This code implements the algorithm described in From centre to centres: polycentric structures in individual mobility.
It is built using Python 3.7.7 on the Ubuntu 16.04.6 LTS OS. Package dependencies: numpy 1.19.1, pandas 1.0.5, geopandas 0.8.1, scikit-learn 0.23.2, scipy 1.5.0, haversine 2.1, and (optionally for parallel processing) joblib 1.0.1. All of these can be installed via pip or Anaconda. This code runs without any further software or hardware dependencies.
The code consists of a single file, main.py. In addition to utility functions and the trimmed k-means class, the file contains the main
function. This function takes as input datapath
, which is the path to the input pandas dataframe, and optionally results_path
(defaults to "results.pkl"
), max_k
(6
), and trimming_coeff
(0.9
). For the interpretation of trimming_coeff
, we refer the user to the paper that this code accompanies.
The input data (stored as a pickled pandas dataframe) should have the following columns:
- 'user': integer : ID for every user
- 'loc': integer : ID for every location
- 'lat': float : latitude of location
- 'lon': float : longitude of location
- 'start_time' and 'end_time' : pandas datetime or 'time_spent' : pandas datetime or float Note: the algorithm chooses the unweighted mean as the representative coordinates if the same location ID is associated with multiple coordinates.

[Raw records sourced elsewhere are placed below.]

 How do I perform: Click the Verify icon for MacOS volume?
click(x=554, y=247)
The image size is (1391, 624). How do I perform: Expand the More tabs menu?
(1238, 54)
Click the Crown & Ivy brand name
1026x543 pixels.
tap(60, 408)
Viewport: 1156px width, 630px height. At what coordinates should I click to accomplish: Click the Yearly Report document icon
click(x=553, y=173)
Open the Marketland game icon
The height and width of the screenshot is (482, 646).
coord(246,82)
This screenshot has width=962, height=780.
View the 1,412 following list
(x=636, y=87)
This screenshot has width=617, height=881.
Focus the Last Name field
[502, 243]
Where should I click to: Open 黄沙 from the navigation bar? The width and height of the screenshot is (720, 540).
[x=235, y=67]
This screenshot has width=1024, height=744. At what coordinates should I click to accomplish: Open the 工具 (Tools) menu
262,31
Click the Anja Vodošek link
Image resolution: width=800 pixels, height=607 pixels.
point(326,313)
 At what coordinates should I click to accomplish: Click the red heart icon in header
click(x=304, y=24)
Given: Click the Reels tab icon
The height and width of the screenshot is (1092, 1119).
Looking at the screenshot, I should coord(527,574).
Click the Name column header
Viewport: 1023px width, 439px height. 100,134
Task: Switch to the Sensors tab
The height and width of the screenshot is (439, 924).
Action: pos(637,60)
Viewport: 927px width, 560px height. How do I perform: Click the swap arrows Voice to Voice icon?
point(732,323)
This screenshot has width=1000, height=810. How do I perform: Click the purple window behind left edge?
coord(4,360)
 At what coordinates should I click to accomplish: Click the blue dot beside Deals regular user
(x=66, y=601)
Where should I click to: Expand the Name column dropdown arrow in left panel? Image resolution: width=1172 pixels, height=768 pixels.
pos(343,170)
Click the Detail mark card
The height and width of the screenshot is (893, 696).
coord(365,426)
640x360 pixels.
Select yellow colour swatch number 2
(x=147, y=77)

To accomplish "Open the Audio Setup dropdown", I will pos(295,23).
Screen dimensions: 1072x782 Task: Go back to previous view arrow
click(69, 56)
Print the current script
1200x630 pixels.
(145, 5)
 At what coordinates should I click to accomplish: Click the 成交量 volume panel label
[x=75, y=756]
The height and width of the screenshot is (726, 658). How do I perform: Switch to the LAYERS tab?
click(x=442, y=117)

The output is a pandas dataframe (also stored as results_path
) with the columns:
- 'user' : ID of user
- 'com': centre of mass location
- 'tcom': trimmed centre of mass location
- 'rog': radius of gyration
- 'L1': most visited location ID
- 'L2': second most visited location ID
- 'k': optimal k*
- 'centers': locations of centres
- 'auc_com': cover score of monocentric description from com
- 'auc_1': cover score of monocentric description from trimmed com
- 'auc_2': cover score of polycentric description with k=2 and centers found via t-k-means
- 'auc_k': cover score of polycentric description with k=k* and centers found via t-k-means
- 'auc_kmeans': cover score of polycentric description with k=k* and centers found via k-means
The repo contains demo_data.pkl
, which is a synthetic dataset generated to demonstrate the working of the code. There are 300 unique locations in the dataset, sampled 100 each from three 2-dimensional Gaussians. The dataset contains records of three users (User 1, 2 and 3), with 600 records of equal weight per user. User i has records sampled uniformly from i clusters.
Running the main
function on demo_data.pkl
with default options creates demo_results.pkl
. A single run takes 1min 46s measured via the %%timeit
utility on Jupyter notebook (5 loops, best of 5: 1min 46s per loop
).